[About this exercise] Nothing should be left out: repeat all the data exactly.

[Excerpted records]

• • •

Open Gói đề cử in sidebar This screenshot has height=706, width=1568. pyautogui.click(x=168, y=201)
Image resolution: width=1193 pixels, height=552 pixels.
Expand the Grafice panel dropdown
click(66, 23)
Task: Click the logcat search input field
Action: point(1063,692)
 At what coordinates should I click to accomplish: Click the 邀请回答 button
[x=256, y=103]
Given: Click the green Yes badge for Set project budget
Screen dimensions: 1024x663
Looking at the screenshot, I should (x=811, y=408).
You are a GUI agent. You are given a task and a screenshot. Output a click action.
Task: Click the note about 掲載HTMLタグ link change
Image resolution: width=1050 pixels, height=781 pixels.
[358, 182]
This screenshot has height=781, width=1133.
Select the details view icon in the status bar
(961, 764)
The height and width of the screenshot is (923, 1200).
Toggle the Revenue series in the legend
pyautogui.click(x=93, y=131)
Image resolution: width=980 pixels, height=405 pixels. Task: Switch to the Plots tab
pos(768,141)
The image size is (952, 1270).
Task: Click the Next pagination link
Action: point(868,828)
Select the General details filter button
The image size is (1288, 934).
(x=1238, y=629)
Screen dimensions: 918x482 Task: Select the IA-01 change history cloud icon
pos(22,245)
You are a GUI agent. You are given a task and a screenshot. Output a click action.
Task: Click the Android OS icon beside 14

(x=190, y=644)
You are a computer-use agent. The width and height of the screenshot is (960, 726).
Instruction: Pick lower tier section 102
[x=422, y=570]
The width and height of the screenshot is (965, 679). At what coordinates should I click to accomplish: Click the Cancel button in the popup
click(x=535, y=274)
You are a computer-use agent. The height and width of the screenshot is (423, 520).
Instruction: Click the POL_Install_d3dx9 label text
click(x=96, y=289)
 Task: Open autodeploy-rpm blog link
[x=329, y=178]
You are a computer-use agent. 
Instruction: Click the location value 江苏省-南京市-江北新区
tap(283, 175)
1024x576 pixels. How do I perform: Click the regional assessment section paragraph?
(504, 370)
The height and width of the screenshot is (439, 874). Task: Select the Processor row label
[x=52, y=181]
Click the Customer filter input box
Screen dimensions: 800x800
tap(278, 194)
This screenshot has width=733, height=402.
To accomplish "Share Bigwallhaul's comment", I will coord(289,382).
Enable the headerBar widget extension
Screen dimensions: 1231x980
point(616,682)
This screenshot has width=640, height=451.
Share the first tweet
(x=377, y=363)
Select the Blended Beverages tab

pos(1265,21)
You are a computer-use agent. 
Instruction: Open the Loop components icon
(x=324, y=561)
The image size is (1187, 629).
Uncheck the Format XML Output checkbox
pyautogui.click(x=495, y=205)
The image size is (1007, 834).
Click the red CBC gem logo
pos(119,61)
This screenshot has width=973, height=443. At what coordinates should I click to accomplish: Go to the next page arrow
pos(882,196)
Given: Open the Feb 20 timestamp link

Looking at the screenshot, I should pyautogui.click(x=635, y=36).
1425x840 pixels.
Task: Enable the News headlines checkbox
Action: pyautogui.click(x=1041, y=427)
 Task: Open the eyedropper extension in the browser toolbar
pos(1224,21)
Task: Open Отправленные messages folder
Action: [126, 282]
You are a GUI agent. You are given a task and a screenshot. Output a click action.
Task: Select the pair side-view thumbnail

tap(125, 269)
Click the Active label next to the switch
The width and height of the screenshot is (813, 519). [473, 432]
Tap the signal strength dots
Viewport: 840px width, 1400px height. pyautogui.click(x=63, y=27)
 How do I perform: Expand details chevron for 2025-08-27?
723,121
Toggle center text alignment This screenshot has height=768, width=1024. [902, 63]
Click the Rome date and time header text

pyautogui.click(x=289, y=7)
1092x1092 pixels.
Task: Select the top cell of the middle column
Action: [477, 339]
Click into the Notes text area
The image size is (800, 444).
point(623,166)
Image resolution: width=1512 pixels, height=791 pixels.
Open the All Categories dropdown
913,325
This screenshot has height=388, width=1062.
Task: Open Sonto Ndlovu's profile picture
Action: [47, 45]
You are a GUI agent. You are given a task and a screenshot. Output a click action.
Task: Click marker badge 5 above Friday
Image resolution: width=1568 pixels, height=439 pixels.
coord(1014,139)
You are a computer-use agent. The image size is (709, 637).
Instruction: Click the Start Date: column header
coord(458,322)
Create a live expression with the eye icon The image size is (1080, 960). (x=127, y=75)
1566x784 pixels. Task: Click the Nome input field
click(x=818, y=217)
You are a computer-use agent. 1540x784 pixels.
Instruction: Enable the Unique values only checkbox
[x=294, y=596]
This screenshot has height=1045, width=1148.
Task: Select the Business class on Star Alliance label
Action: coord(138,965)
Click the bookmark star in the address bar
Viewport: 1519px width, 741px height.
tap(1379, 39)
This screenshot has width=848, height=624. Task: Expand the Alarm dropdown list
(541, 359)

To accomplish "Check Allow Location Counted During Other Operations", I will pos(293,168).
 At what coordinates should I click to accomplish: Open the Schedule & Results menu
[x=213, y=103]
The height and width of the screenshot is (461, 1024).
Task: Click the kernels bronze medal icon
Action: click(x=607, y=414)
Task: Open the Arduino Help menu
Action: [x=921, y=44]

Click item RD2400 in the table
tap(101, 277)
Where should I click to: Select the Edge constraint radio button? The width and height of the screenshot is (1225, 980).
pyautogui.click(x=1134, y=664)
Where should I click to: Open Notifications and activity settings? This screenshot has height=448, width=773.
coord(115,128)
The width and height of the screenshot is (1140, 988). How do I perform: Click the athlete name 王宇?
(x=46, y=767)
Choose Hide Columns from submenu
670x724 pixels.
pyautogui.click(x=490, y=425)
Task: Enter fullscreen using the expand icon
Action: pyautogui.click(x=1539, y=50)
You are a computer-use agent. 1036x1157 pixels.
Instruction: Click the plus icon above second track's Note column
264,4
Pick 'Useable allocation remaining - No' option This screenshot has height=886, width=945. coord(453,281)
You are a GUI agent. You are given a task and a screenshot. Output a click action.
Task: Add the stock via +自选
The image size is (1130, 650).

• • •

[Solution to this problem]
Open Gói đề cử in sidebar This screenshot has height=706, width=1568. pyautogui.click(x=168, y=201)
Image resolution: width=1193 pixels, height=552 pixels.
Expand the Grafice panel dropdown
click(66, 23)
Task: Click the logcat search input field
Action: point(1063,692)
 At what coordinates should I click to accomplish: Click the 邀请回答 button
[x=256, y=103]
Given: Click the green Yes badge for Set project budget
Screen dimensions: 1024x663
Looking at the screenshot, I should (x=811, y=408).
You are a GUI agent. You are given a task and a screenshot. Output a click action.
Task: Click the note about 掲載HTMLタグ link change
Image resolution: width=1050 pixels, height=781 pixels.
[358, 182]
This screenshot has height=781, width=1133.
Select the details view icon in the status bar
(961, 764)
The height and width of the screenshot is (923, 1200).
Toggle the Revenue series in the legend
pyautogui.click(x=93, y=131)
Image resolution: width=980 pixels, height=405 pixels. Task: Switch to the Plots tab
pos(768,141)
The image size is (952, 1270).
Task: Click the Next pagination link
Action: point(868,828)
Select the General details filter button
The image size is (1288, 934).
(x=1238, y=629)
Screen dimensions: 918x482 Task: Select the IA-01 change history cloud icon
pos(22,245)
You are a GUI agent. You are given a task and a screenshot. Output a click action.
Task: Click the Android OS icon beside 14

(x=190, y=644)
You are a computer-use agent. The width and height of the screenshot is (960, 726).
Instruction: Pick lower tier section 102
[x=422, y=570]
The width and height of the screenshot is (965, 679). At what coordinates should I click to accomplish: Click the Cancel button in the popup
click(x=535, y=274)
You are a computer-use agent. The height and width of the screenshot is (423, 520).
Instruction: Click the POL_Install_d3dx9 label text
click(x=96, y=289)
 Task: Open autodeploy-rpm blog link
[x=329, y=178]
You are a computer-use agent. 
Instruction: Click the location value 江苏省-南京市-江北新区
tap(283, 175)
1024x576 pixels. How do I perform: Click the regional assessment section paragraph?
(504, 370)
The height and width of the screenshot is (439, 874). Task: Select the Processor row label
[x=52, y=181]
Click the Customer filter input box
Screen dimensions: 800x800
tap(278, 194)
This screenshot has width=733, height=402.
To accomplish "Share Bigwallhaul's comment", I will coord(289,382).
Enable the headerBar widget extension
Screen dimensions: 1231x980
point(616,682)
This screenshot has width=640, height=451.
Share the first tweet
(x=377, y=363)
Select the Blended Beverages tab

pos(1265,21)
You are a computer-use agent. 
Instruction: Open the Loop components icon
(x=324, y=561)
The image size is (1187, 629).
Uncheck the Format XML Output checkbox
pyautogui.click(x=495, y=205)
The image size is (1007, 834).
Click the red CBC gem logo
pos(119,61)
This screenshot has width=973, height=443. At what coordinates should I click to accomplish: Go to the next page arrow
pos(882,196)
Given: Open the Feb 20 timestamp link

Looking at the screenshot, I should pyautogui.click(x=635, y=36).
1425x840 pixels.
Task: Enable the News headlines checkbox
Action: pyautogui.click(x=1041, y=427)
 Task: Open the eyedropper extension in the browser toolbar
pos(1224,21)
Task: Open Отправленные messages folder
Action: [126, 282]
You are a GUI agent. You are given a task and a screenshot. Output a click action.
Task: Select the pair side-view thumbnail

tap(125, 269)
Click the Active label next to the switch
The width and height of the screenshot is (813, 519). [473, 432]
Tap the signal strength dots
Viewport: 840px width, 1400px height. pyautogui.click(x=63, y=27)
 How do I perform: Expand details chevron for 2025-08-27?
723,121
Toggle center text alignment This screenshot has height=768, width=1024. [902, 63]
Click the Rome date and time header text

pyautogui.click(x=289, y=7)
1092x1092 pixels.
Task: Select the top cell of the middle column
Action: [477, 339]
Click into the Notes text area
The image size is (800, 444).
point(623,166)
Image resolution: width=1512 pixels, height=791 pixels.
Open the All Categories dropdown
913,325
This screenshot has height=388, width=1062.
Task: Open Sonto Ndlovu's profile picture
Action: [47, 45]
You are a GUI agent. You are given a task and a screenshot. Output a click action.
Task: Click marker badge 5 above Friday
Image resolution: width=1568 pixels, height=439 pixels.
coord(1014,139)
You are a computer-use agent. The image size is (709, 637).
Instruction: Click the Start Date: column header
coord(458,322)
Create a live expression with the eye icon The image size is (1080, 960). (x=127, y=75)
1566x784 pixels. Task: Click the Nome input field
click(x=818, y=217)
You are a computer-use agent. 1540x784 pixels.
Instruction: Enable the Unique values only checkbox
[x=294, y=596]
This screenshot has height=1045, width=1148.
Task: Select the Business class on Star Alliance label
Action: coord(138,965)
Click the bookmark star in the address bar
Viewport: 1519px width, 741px height.
tap(1379, 39)
This screenshot has width=848, height=624. Task: Expand the Alarm dropdown list
(541, 359)

To accomplish "Check Allow Location Counted During Other Operations", I will pos(293,168).
 At what coordinates should I click to accomplish: Open the Schedule & Results menu
[x=213, y=103]
The height and width of the screenshot is (461, 1024).
Task: Click the kernels bronze medal icon
Action: click(x=607, y=414)
Task: Open the Arduino Help menu
Action: [x=921, y=44]

Click item RD2400 in the table
tap(101, 277)
Where should I click to: Select the Edge constraint radio button? The width and height of the screenshot is (1225, 980).
pyautogui.click(x=1134, y=664)
Where should I click to: Open Notifications and activity settings? This screenshot has height=448, width=773.
coord(115,128)
The width and height of the screenshot is (1140, 988). How do I perform: Click the athlete name 王宇?
(x=46, y=767)
Choose Hide Columns from submenu
670x724 pixels.
pyautogui.click(x=490, y=425)
Task: Enter fullscreen using the expand icon
Action: pyautogui.click(x=1539, y=50)
You are a computer-use agent. 1036x1157 pixels.
Instruction: Click the plus icon above second track's Note column
264,4
Pick 'Useable allocation remaining - No' option This screenshot has height=886, width=945. coord(453,281)
You are a GUI agent. You are given a task and a screenshot. Output a click action.
Task: Add the stock via +自选
The image size is (1130, 650).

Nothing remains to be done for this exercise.